OBJECTIFS ->
[1] Pour chacune des affirmations (a), (b) et (c), dites si elle est d'accord avec le texte sur le marché de Dieulefit, et citez les mots du texte qui le montrent.
(a) Le marché du lavoir a été créé par une conseillère municipale et un maraîcher.
(b) Au moment de payer, le client doit justifier de ses moyens financiers.
(c) Le tarif solidaire revient à payer 125 % du prix juste producteur.
[2] Modifiez un passage du texte sur le marché de Dieulefit. Commencez aux mots « Mathieu Yon est », arrêtez-vous après « travers ce projet. », et remplacez « Montpellier » par « Nîmes ».
[3] Poursuivez le texte sur le marché de Dieulefit après sa dernière phrase.
------ TEXTE
Depuis quelques mois, les banques alimentaires ne désemplissent pas. L’accès à l’alimentation est une problématique qui touche un nombre croissant de bénéficiaires[1]. Souvent issus de l’industrie agroalimentaire qui profite de cette manne pour liquider sa surproduction et se débarrasser de ses déchets de manière défiscalisée, les produits proposés dans les associations pourraient pourtant provenir de réseaux plus locaux et éthiques, avec des produits de meilleure qualité. Des initiatives naissent ici et là pour un accès à une alimentation saine pour tous, et la voie vers une Sécurité Sociale Alimentaire s’ouvre doucement. Le Parc naturel régional des Baronnies provençales travaille activement à rendre visibles les actions et participe à sensibiliser sur cette thématique qui peut toucher chacun à son niveau. Sujet transversal, l’alimentation permet de penser un système économique local, agricole, écologique, et social.
À Dieulefit est née une expérimentation atypique qui fait parler d’elle depuis un an. Le marché du lavoir, créé par Camille Perrin, conseillère municipale déléguée à la résilience alimentaire, et Mathieu Yon, maraîcher à Dieulefit, permet aux clients de se ravitailler selon leurs moyens. Les produits locaux et de qualité sont proposés à un tarif qui varie d’un client à l’autre selon trois critères : accessible, juste ou solidaire. Chaque client choisit, sans devoir justifier de ses possibilités financières au moment de passer à la caisse. Avant de se servir, le client doit simplement prendre une bille bleue, blanche ou rouge, qui correspond à ses ressources. Aucun mot au sujet du niveau de vie de chacun n’est donc évoqué, la discrétion fait loi, et la confiance mutuelle aussi. À la fin du marché, les comptes s’équilibrent entre ceux qui ont pu proposer une démarche solidaire (en payant 125 % du prix juste producteur) et ceux qui ne peuvent financer qu’un tarif accessible (65 % du prix producteur). Au moment de faire les comptes, les producteurs se basent sur le prix juste (100 % producteur) et la somme excédente, si elle existe, part dans une caisse commune partagée entre les trois producteurs du marché. Ainsi, s’il y a eu plus d’achats au prix accessible, les producteurs récupèrent dans la caisse la somme nécessaire pour obtenir leur juste rémunération.
Mathieu Yon est un jeune producteur de 35 ans très engagé et investi, qui ne manque pas d’idées. Installé à Dieulefit il y a un peu plus d’un an, il avait entamé un projet d’installation près de Montpellier. Sa première expérience, si elle était rémunératrice, ne le satisfaisait pourtant pas, car il avait fait le constat que ses produits ne s’adressaient qu’à une classe élevée. En reprenant tout à zéro, il a souhaité proposer une alternative qui puisse nourrir tout le monde. En souriant, il déclare : « L’agriculture faite par les producteurs riches vend aux pauvres, l’agriculture faite par les producteurs pauvres vend aux riches… ». Et c’est ce paradigme inconcevable selon lui, qu’il a voulu modifier à travers ce projet.
------------
------ DONNÉES FOURNIES
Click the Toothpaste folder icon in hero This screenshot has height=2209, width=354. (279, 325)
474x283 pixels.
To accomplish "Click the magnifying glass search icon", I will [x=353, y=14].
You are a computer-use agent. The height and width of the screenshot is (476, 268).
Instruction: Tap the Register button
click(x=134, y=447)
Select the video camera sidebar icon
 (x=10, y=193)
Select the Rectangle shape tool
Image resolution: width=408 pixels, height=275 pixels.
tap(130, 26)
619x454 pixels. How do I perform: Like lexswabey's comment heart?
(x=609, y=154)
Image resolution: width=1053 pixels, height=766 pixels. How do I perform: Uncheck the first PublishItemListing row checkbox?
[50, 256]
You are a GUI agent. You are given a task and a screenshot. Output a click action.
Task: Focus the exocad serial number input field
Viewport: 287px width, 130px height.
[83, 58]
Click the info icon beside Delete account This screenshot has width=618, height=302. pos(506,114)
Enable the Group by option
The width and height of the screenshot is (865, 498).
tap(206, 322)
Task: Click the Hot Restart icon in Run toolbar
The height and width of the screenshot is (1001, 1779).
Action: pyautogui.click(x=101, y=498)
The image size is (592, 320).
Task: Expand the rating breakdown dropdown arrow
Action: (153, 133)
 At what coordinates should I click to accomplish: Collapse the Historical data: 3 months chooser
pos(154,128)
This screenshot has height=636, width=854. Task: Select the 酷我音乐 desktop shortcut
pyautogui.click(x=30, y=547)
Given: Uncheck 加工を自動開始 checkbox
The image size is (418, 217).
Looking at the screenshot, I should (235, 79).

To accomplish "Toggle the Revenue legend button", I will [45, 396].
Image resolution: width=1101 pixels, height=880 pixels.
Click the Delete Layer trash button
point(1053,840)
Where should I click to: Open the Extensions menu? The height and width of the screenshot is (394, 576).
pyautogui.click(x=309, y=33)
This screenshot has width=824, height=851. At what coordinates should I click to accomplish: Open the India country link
------------
RÉPONSES ->
[1]
(a) Oui : « créé par Camille Perrin, conseillère municipale déléguée à la résilience alimentaire, et Mathieu Yon, maraîcher à Dieulefit ».
(b) Non : « sans devoir justifier de ses possibilités financières au moment de passer à la caisse ».
(c) Oui : « en payant 125 % du prix juste producteur ».

[2]
Mathieu Yon est un jeune producteur de 35 ans très engagé et investi, qui ne manque pas d’idées. Installé à Dieulefit il y a un peu plus d’un an, il avait entamé un projet d’installation près de Nîmes. Sa première expérience, si elle était rémunératrice, ne le satisfaisait pourtant pas, car il avait fait le constat que ses produits ne s’adressaient qu’à une classe élevée. En reprenant tout à zéro, il a souhaité proposer une alternative qui puisse nourrir tout le monde. En souriant, il déclare : « L’agriculture faite par les producteurs riches vend aux pauvres, l’agriculture faite par les producteurs pauvres vend aux riches… ». Et c’est ce paradigme inconcevable selon lui, qu’il a voulu modifier à travers ce projet.

[3]
Camille Perrin, elle, est plutôt du genre à déplacer des montagnes ! Cette jeune élue sortie de polytechnique consacre toute son énergie à faire de Dieulefit la ville de demain, en travaillant sur les questions d’alimentation et de justice sociale avec l’équipe citoyenne fraîchement aux manettes. Très au fait des recherches menées en ce domaine, elle apporte un vent nouveau et pas mal d’idées. La Sécurité sociale de l’alimentation est un sujet qui lui tient particulièrement à cœur, et ses ressources[2] sont nombreuses pour sensibiliser les habitants. Parvenant à fédérer, rapidement, elle a mis en place un groupe de travail qui se réunit chaque mois et a déjà rendu le projet de marché solidaire possible sur d’autres territoires, en créant notamment un cahier des charges, et le projet d’une caisse alimentaire commune entre les producteurs vendant sur les différents marchés. Se formant au fil de l’eau avec l’association Les Greniers d’abondance, elle a pu travailler avec Noé Guiraud, un chercheur-géographe qui pendant une année a mené des entretiens avec les habitants de Dieulefit dans le but de faire émerger un récit territorial de la résilience alimentaire[3]. Ensemble, ils ont également conçu des outils participatifs, proposé des débats, et ont déssiné une cartographie des habitudes de consommation. Si Camille poursuit les projets telle qu’elle les rêve, les rencontres avec les habitants pourraient vite prendre les contours d’un conseil citoyen de l’alimentation, sur le même principe que le conseil citoyen du climat.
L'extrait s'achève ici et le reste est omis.